The actual songs are, thankfully, not bad. “Look at Us Now (Honeycomb)” might even be catchy. Keough is clearly a gifted vocalist, and her throaty alto has a warm, almost Southern twang that carries echoes of her grandfather, Elvis Presley. If the songs can sometimes be obvious — the lyrics “You regret me and I regret you” stand out as uninspired — it’s at least fair to remember that Fleetwood Mac could be corny too. But Daisy Jones & the Six’s utter lack of stage presence sucks the air out of the music. Billy, who early in the show is compared to Mick Jagger for his vivid, undeniable star power, rarely does anything more interesting onstage than sticking his tongue out — although, once, in a state of heightened emotion, he plays his guitar vertically. Their costumes are lackluster, too. Billy typically resembles a mannequin displaying Uniqlo’s business casual basics, while Daisy always looks like she’s recreating a Coachella Pinterest board on a college student’s budget. She has the gaping bell sleeves of a classic Stevie Nicks look, but none of the unruly textures or layers; her gauzy robes are a poor imitation of Nicks’ kitschy, witchy flair.
As for Billy and Daisy’s romance, it’s a shame that the story never leans fully into the spectacle of them getting together. Billy spends the whole series pouting that he loves his wife, while Daisy spends it denying that she loves Billy. This shared emotional constipation is supposed to be the root of their transcendent connection, but it feels less like a love story than an adolescent spat. At least the Fleetwood Mac folks had affairs and got divorced! Billy and Daisy kiss exactly two times, and the second time, Billy only does it because he thinks Camila has already left him. Then Daisy tells him to go get her back.

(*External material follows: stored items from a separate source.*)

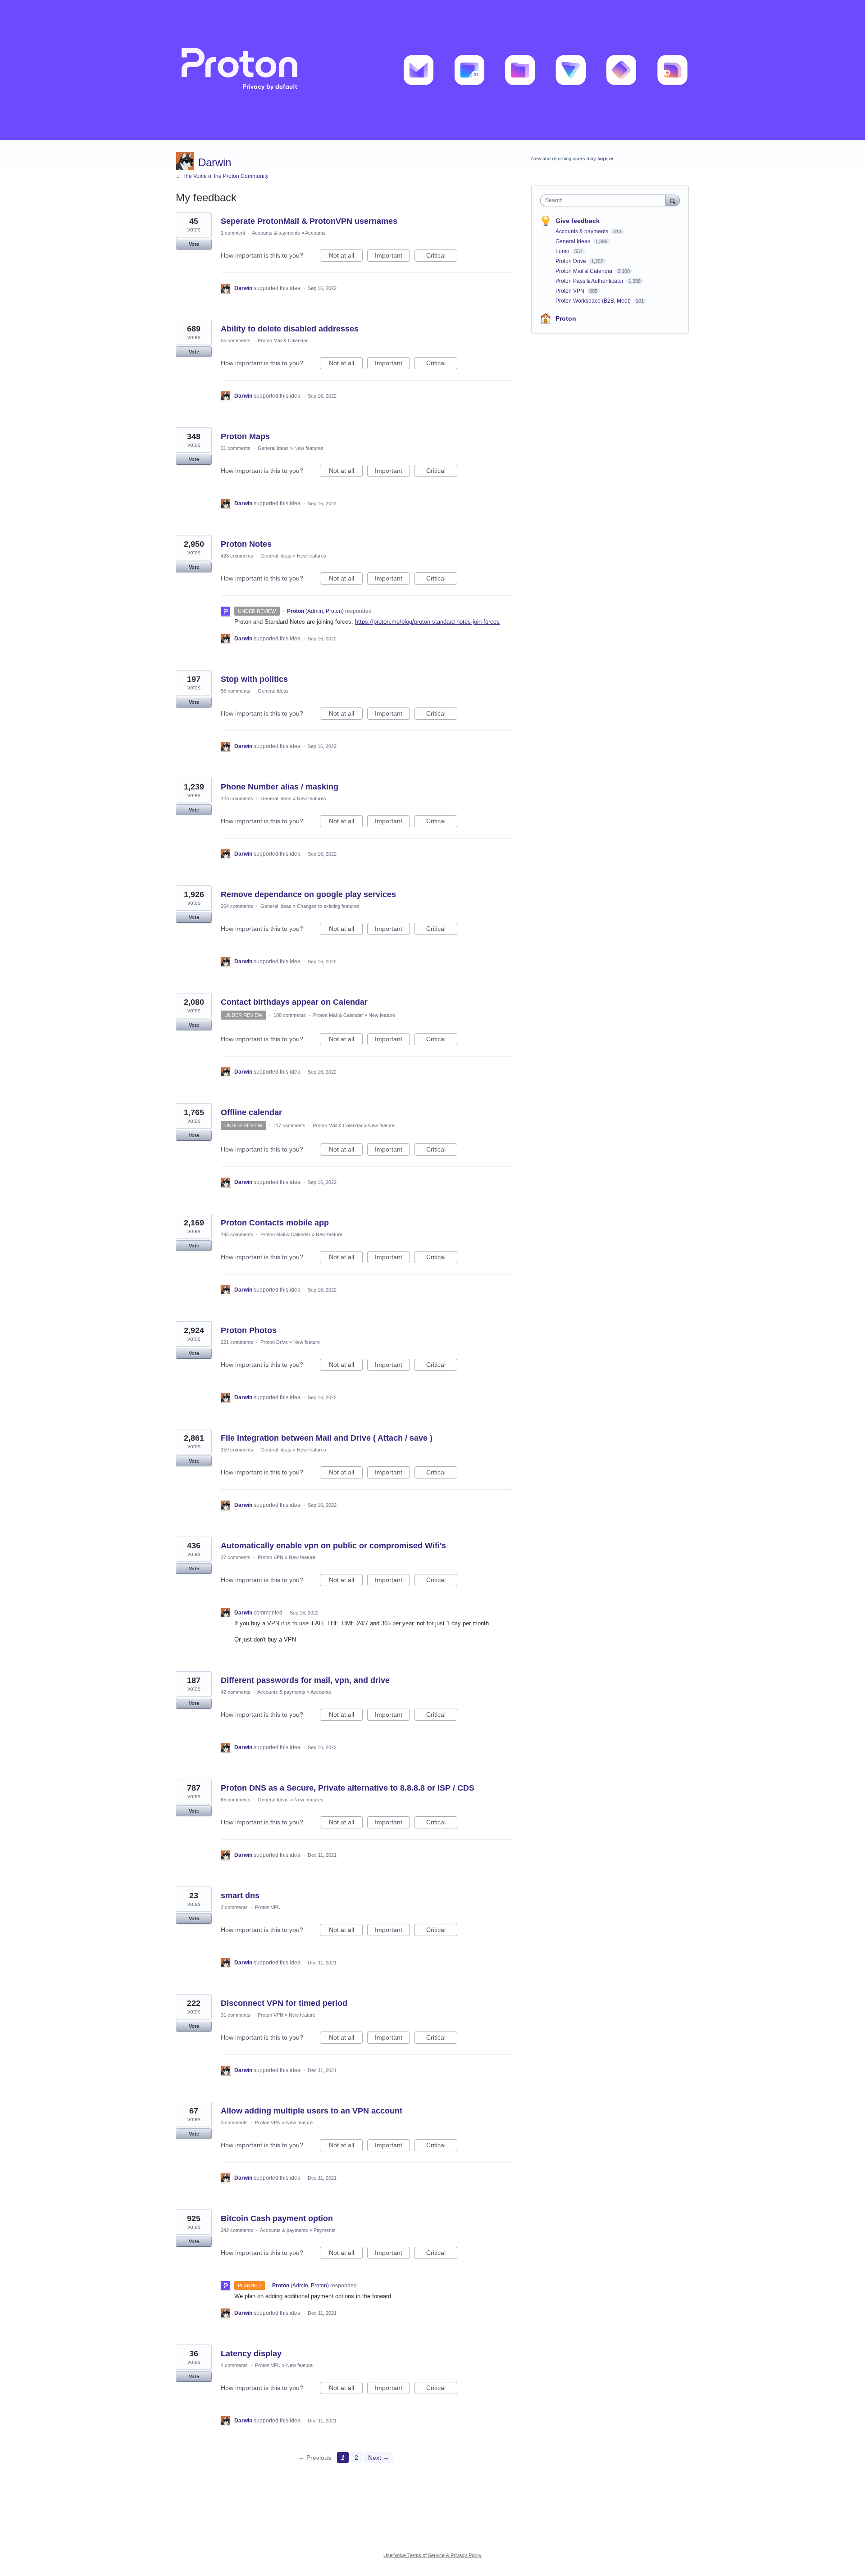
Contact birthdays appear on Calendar (294, 1002)
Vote (194, 244)
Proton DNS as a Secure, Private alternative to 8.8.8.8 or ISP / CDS (347, 1787)
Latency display (251, 2353)
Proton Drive (274, 1342)
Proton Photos (249, 1330)
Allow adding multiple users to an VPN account (311, 2110)
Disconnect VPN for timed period (284, 2003)
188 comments (289, 1015)
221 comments (237, 1342)
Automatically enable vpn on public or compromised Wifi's (333, 1545)
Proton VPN (270, 1557)
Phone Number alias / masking (279, 786)
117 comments (289, 1125)
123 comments (237, 798)
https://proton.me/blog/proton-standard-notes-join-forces (427, 621)
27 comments (235, 1557)
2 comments (234, 1907)
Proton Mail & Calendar (283, 340)
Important (392, 257)
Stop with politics (254, 679)
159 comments (237, 1449)
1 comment (233, 233)
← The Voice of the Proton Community (222, 176)
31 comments (235, 448)
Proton (565, 318)
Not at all (346, 257)
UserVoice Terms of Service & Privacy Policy (432, 2555)
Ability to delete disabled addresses (290, 328)
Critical (441, 257)
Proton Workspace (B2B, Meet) (593, 301)
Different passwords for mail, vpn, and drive (305, 1680)
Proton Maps (245, 436)
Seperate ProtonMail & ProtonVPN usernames (309, 221)
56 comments (235, 691)
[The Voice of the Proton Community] (432, 70)
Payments (325, 2230)
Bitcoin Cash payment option (277, 2218)
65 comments (235, 1799)
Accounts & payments (276, 233)
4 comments (234, 2365)
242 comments (237, 2230)
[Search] (672, 200)
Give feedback (577, 220)
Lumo (563, 251)
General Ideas (273, 448)
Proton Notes (246, 544)
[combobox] (605, 200)
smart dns (240, 1895)
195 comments (237, 1234)
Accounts (315, 233)
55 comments (235, 340)
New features (308, 448)
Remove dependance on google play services (308, 894)
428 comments (237, 555)
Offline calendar (251, 1112)
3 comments (234, 2122)
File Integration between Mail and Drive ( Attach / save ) (326, 1437)
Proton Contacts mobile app (275, 1222)
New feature (382, 1015)
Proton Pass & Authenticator (590, 281)
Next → (378, 2457)
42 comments (235, 1692)
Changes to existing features (328, 906)
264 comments (237, 906)
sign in (605, 158)
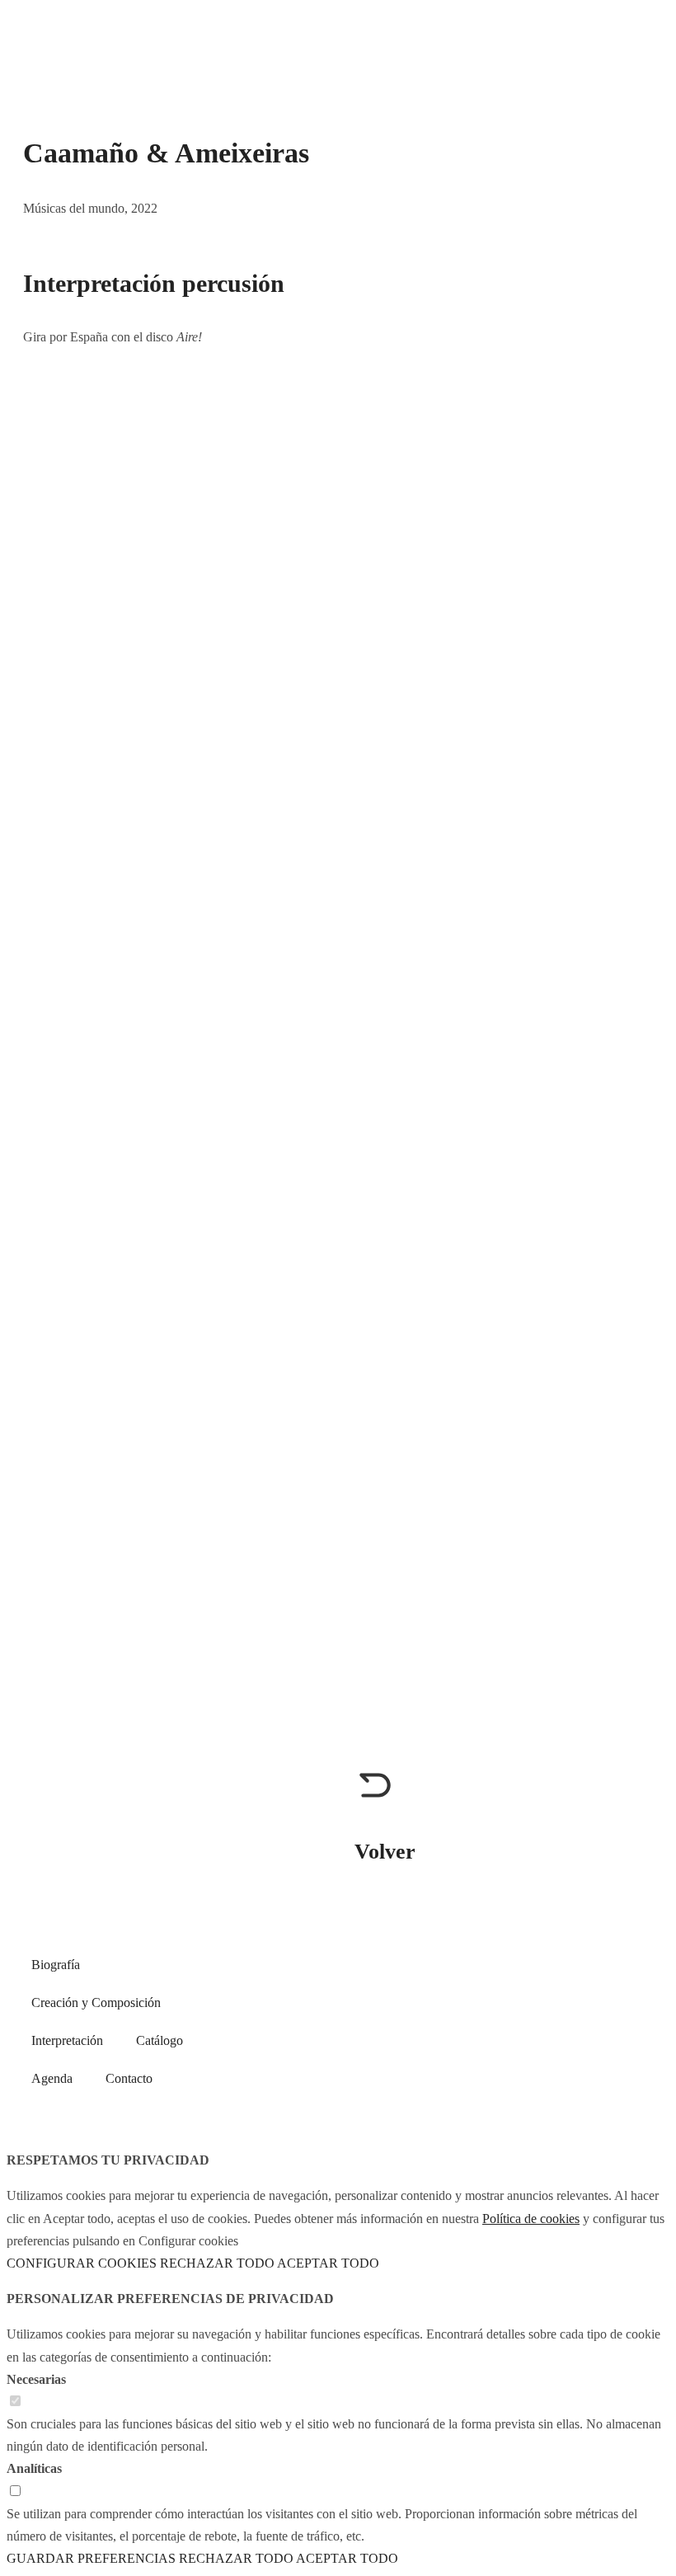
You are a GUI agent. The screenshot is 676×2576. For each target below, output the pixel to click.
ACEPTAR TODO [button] (328, 2263)
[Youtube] (477, 1998)
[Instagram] (521, 1998)
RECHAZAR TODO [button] (217, 2263)
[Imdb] (610, 1998)
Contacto (129, 2078)
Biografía (55, 1965)
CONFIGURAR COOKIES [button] (82, 2263)
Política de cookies (590, 2054)
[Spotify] (566, 1998)
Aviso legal (486, 2054)
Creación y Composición (96, 2002)
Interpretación (67, 2040)
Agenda (52, 2078)
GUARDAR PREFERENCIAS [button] (91, 2558)
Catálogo (159, 2040)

For a story about rock musicians living at the height of hedonism, Daisy Jones & the Six is bizarrely prudish and pro-monogamy. Billy redeems himself by choosing Camila over Daisy at the climax of the final episode, but their marriage has already atrophied so much, after years of Billy pining after Daisy, that it seems pointless to reunite them. Why not let Billy and Daisy have their pent-up sex and force all the characters to reckon with a more complicated grief? Why make Camila the long-suffering saint and perpetual cuckold when she could be something more interesting?